AI across Multiple Modalities
The way we sense and interact with the world around us is inherently multimodal – we see, we hear, we talk. As AI systems are being embedded in the real world, let these be robots, autonomous vehicles or medical diagnosis systems, they also need the capability to both understand different types of signals, and generate different types of information, including images, audio and language.
Within the centre we have world class researchers in the areas of Computer Vision, Audio and Natural Language Processing working at the forefront of the research in both single modalities, and increasingly more at the crossroads of multiple modalities.
Some of the central themes in this area with the Centre for Multimodal AI are:
- Computational models for analysis and understanding of images, video and text, including Detection/Recognition and Segmentation of objects and scenes in images and in videos; Large Language Model (LLM) driven Video Understanding and Search; Vision-Language Joint Learning of Compositional Representations; Vision-Language models driven understanding of Human Behaviour, Affect and Actions; Vision-Language and LLM models driven Question-Answering; Video Summarisation
- Computational models for the 3D Vision, including 3D reconstruction, 3D animation, and 3D search and retrieval.

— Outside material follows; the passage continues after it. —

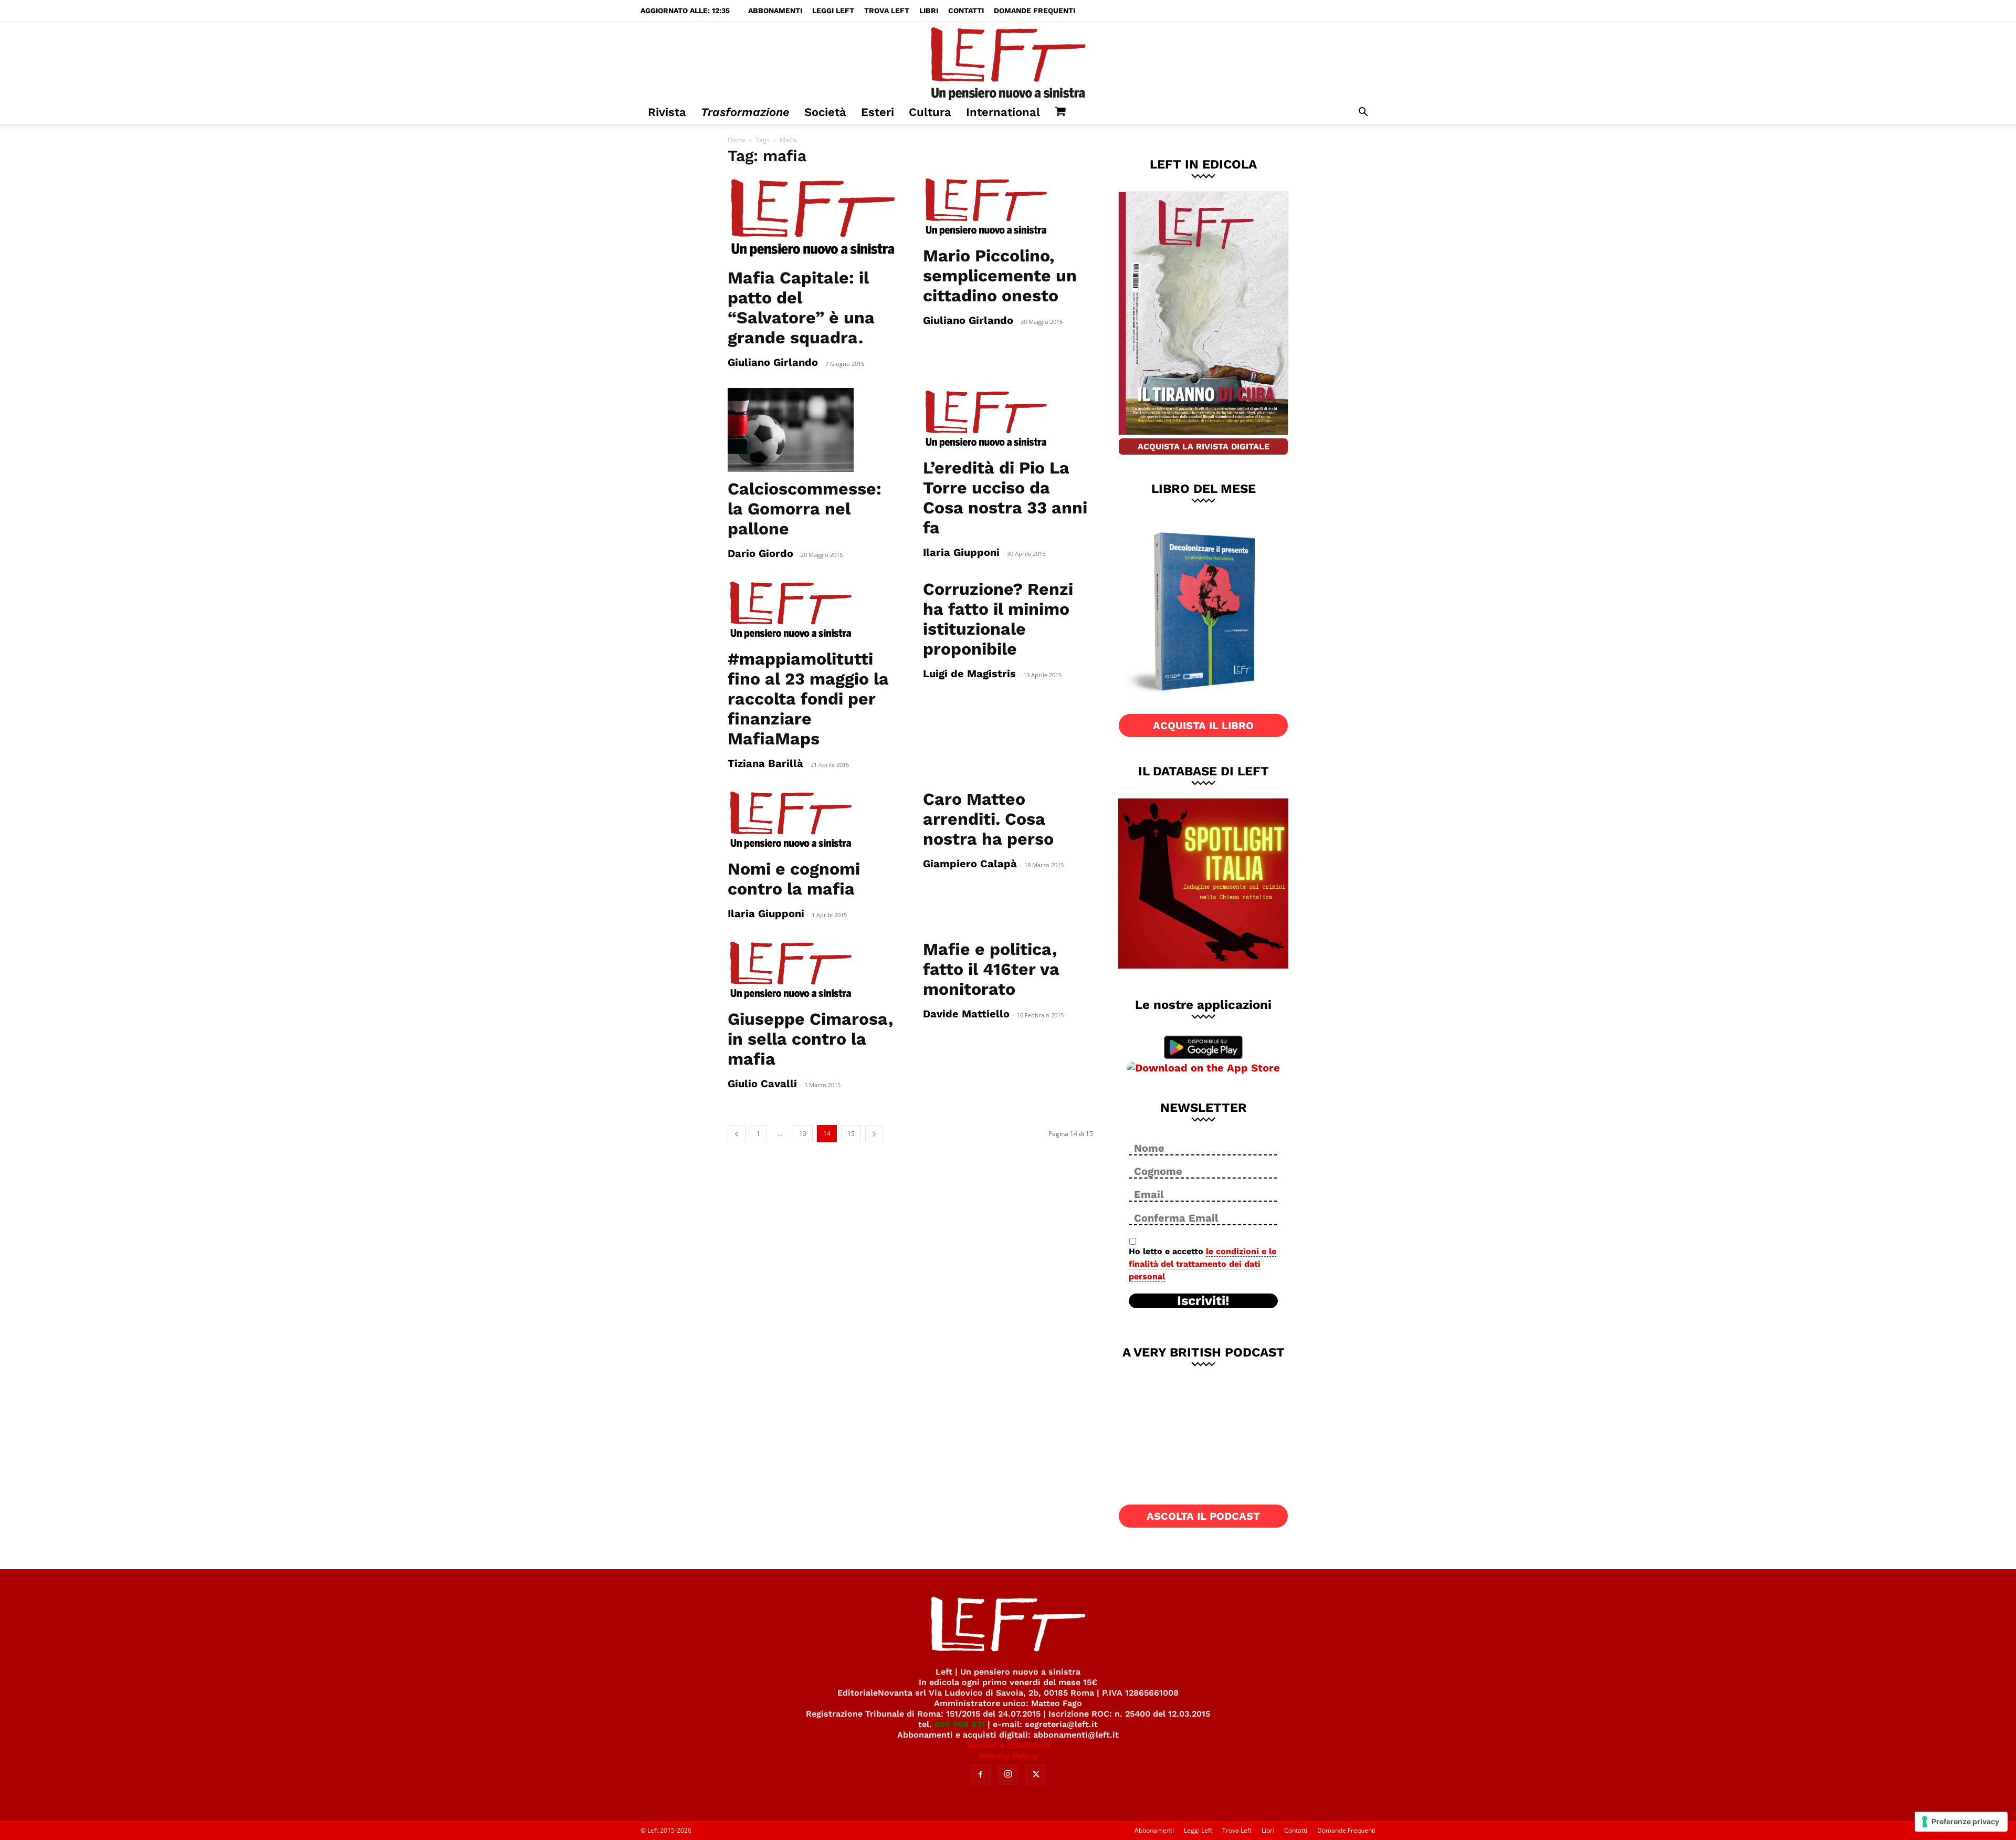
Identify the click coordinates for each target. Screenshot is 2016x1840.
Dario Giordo (760, 553)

- Methods and systems for Analysis of Environmental Audio, Sound Production. Semantic Audio, Music Informatics, Computational Musicology, Computational & Virtual Acoustics, Sound Synthesis Augmented Instruments, Generative AI for Music
- Development of computational models able to understand and generate language and visual information in widely varying contexts, including social media, human-human and human-computer/robot interaction, and able to extract key information from vast amounts of text.